** Start **

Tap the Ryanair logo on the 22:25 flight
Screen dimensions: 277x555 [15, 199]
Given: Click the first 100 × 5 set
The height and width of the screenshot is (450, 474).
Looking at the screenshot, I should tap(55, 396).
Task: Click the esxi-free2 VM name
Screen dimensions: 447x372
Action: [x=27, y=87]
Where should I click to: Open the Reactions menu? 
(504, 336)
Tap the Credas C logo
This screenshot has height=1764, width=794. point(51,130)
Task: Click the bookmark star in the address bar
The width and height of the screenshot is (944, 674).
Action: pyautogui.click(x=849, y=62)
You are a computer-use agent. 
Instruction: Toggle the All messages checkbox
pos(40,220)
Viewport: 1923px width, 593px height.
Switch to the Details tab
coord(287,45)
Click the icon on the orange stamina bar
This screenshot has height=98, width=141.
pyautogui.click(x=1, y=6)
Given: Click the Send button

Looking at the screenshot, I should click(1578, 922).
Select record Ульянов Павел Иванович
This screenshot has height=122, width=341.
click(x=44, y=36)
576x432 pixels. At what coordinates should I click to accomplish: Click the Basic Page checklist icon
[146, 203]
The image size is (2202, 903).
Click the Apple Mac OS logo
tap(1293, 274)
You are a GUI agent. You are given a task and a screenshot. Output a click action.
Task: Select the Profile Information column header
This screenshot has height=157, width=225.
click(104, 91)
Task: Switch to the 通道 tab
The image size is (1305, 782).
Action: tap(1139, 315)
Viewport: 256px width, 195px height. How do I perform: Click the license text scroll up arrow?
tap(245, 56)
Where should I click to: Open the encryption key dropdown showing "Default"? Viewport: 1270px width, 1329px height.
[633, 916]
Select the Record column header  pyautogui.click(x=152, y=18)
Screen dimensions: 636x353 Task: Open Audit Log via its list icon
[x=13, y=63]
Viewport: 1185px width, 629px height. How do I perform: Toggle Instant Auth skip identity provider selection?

** End **

_YOUR OBJECTIVE_.
Rewrite every row above, replacing "logo" with "emblem" and leaving everything else the same.

_EXERCISE SOLUTION_.
Tap the Ryanair emblem on the 22:25 flight
Screen dimensions: 277x555 [15, 199]
Given: Click the first 100 × 5 set
The height and width of the screenshot is (450, 474).
Looking at the screenshot, I should tap(55, 396).
Task: Click the esxi-free2 VM name
Screen dimensions: 447x372
Action: [x=27, y=87]
Where should I click to: Open the Reactions menu? 
(504, 336)
Tap the Credas C emblem
This screenshot has height=1764, width=794. point(51,130)
Task: Click the bookmark star in the address bar
The width and height of the screenshot is (944, 674).
Action: pyautogui.click(x=849, y=62)
You are a computer-use agent. 
Instruction: Toggle the All messages checkbox
pos(40,220)
Viewport: 1923px width, 593px height.
Switch to the Details tab
coord(287,45)
Click the icon on the orange stamina bar
This screenshot has height=98, width=141.
pyautogui.click(x=1, y=6)
Given: Click the Send button

Looking at the screenshot, I should click(1578, 922).
Select record Ульянов Павел Иванович
This screenshot has height=122, width=341.
click(x=44, y=36)
576x432 pixels. At what coordinates should I click to accomplish: Click the Basic Page checklist icon
[146, 203]
The image size is (2202, 903).
Click the Apple Mac OS emblem
tap(1293, 274)
You are a GUI agent. You are given a task and a screenshot. Output a click action.
Task: Select the Profile Information column header
This screenshot has height=157, width=225.
click(104, 91)
Task: Switch to the 通道 tab
The image size is (1305, 782).
Action: tap(1139, 315)
Viewport: 256px width, 195px height. How do I perform: Click the license text scroll up arrow?
tap(245, 56)
Where should I click to: Open the encryption key dropdown showing "Default"? Viewport: 1270px width, 1329px height.
[633, 916]
Select the Record column header  pyautogui.click(x=152, y=18)
Screen dimensions: 636x353 Task: Open Audit Log via its list icon
[x=13, y=63]
Viewport: 1185px width, 629px height. How do I perform: Toggle Instant Auth skip identity provider selection?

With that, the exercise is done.